## Exercise brief
The line with "[Folge auf Facebook] (43, 937)" starts the range, and the last line of the listing ends it. Retype that range exactly, without pictures.
---- Records for processing
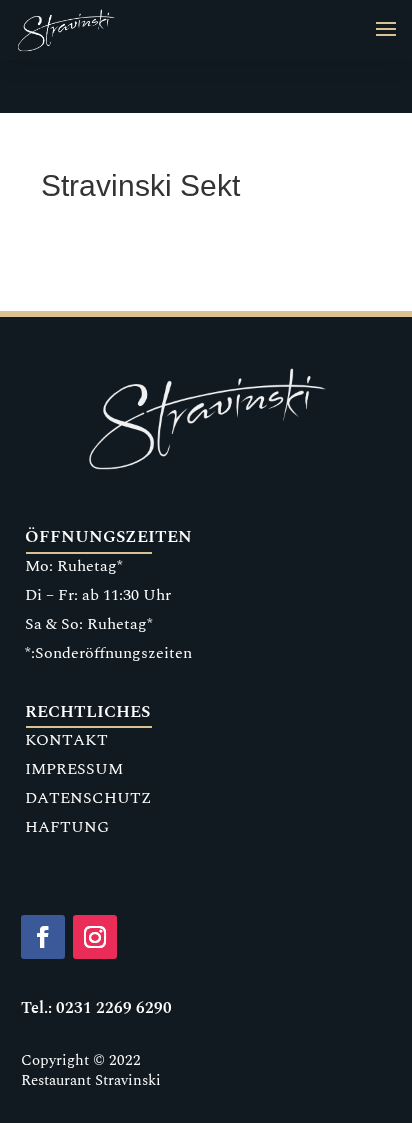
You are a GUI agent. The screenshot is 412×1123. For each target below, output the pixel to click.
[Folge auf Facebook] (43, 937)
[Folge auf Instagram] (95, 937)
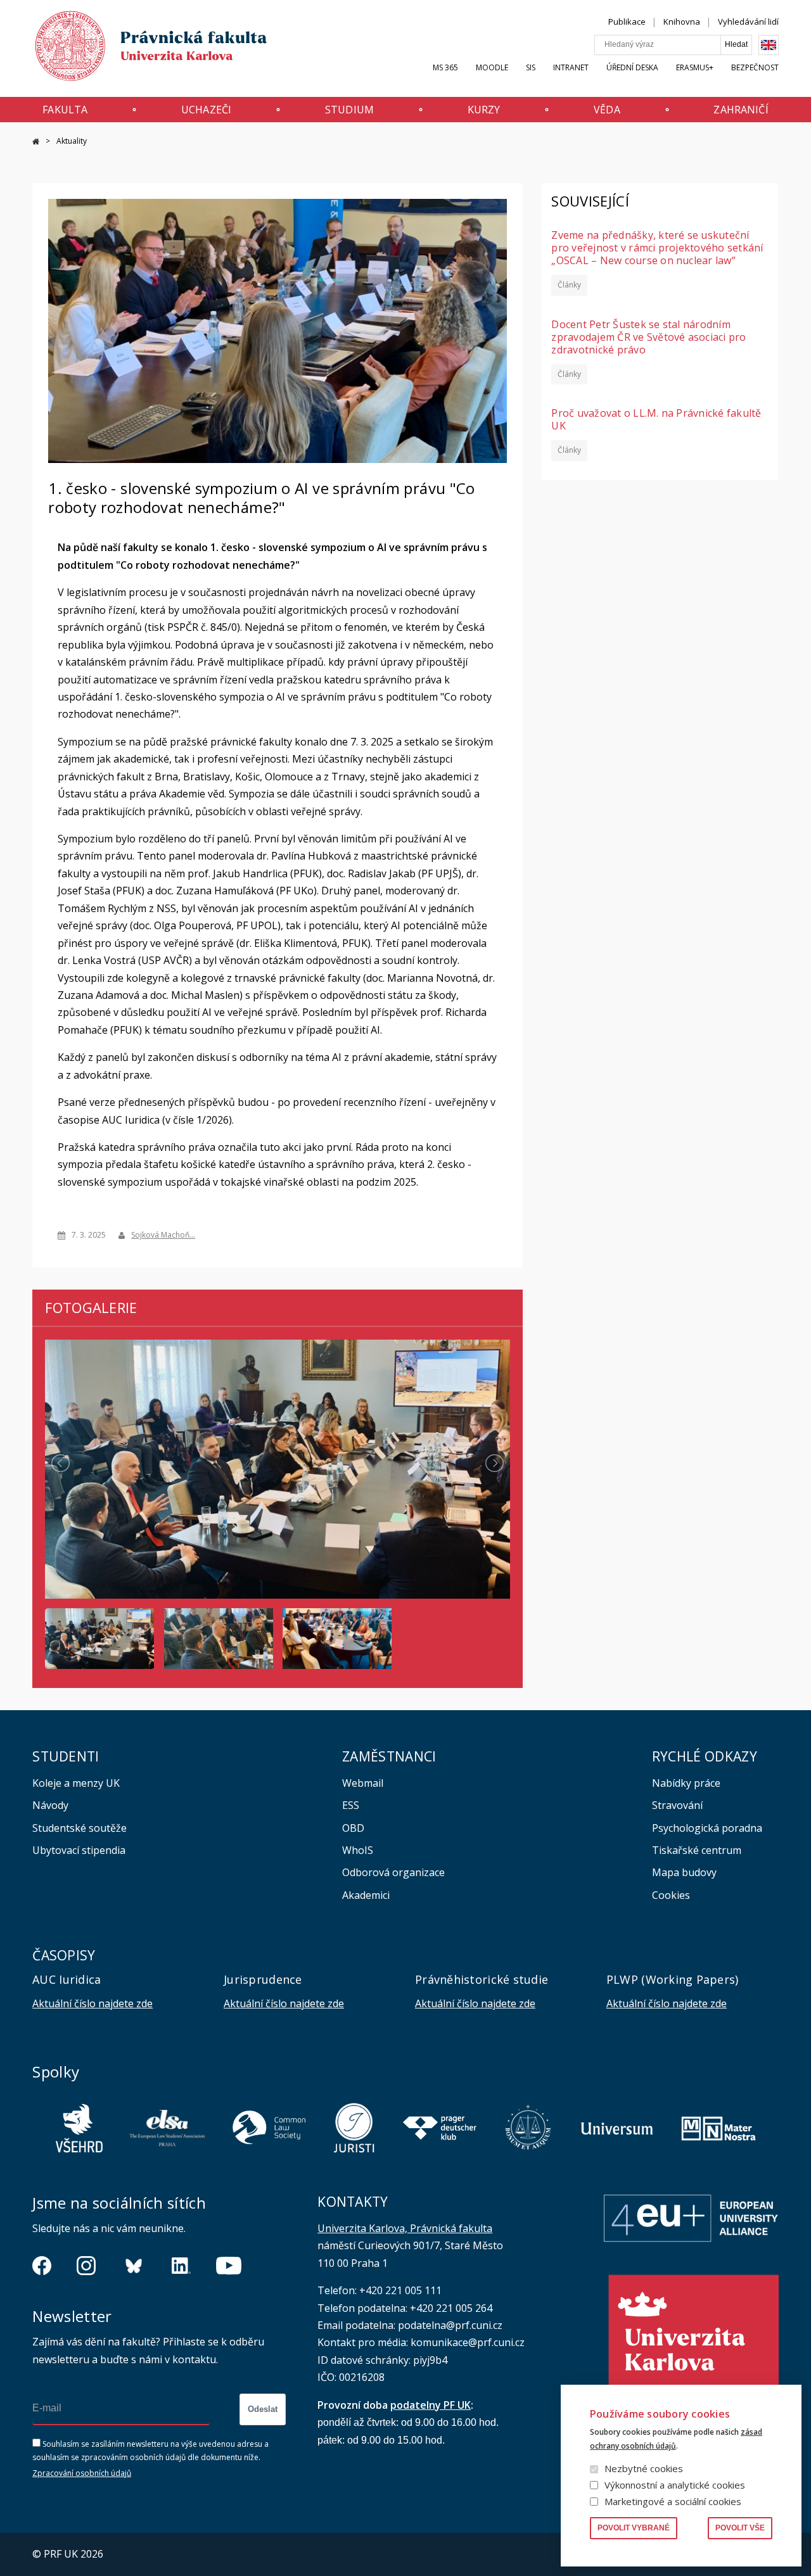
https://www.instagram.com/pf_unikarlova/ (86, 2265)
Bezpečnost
--------
## Response box
[Folge auf Facebook] (43, 937)
[Folge auf Instagram] (95, 937)
https://www.instagram.com/pf_unikarlova/ (86, 2265)
Bezpečnost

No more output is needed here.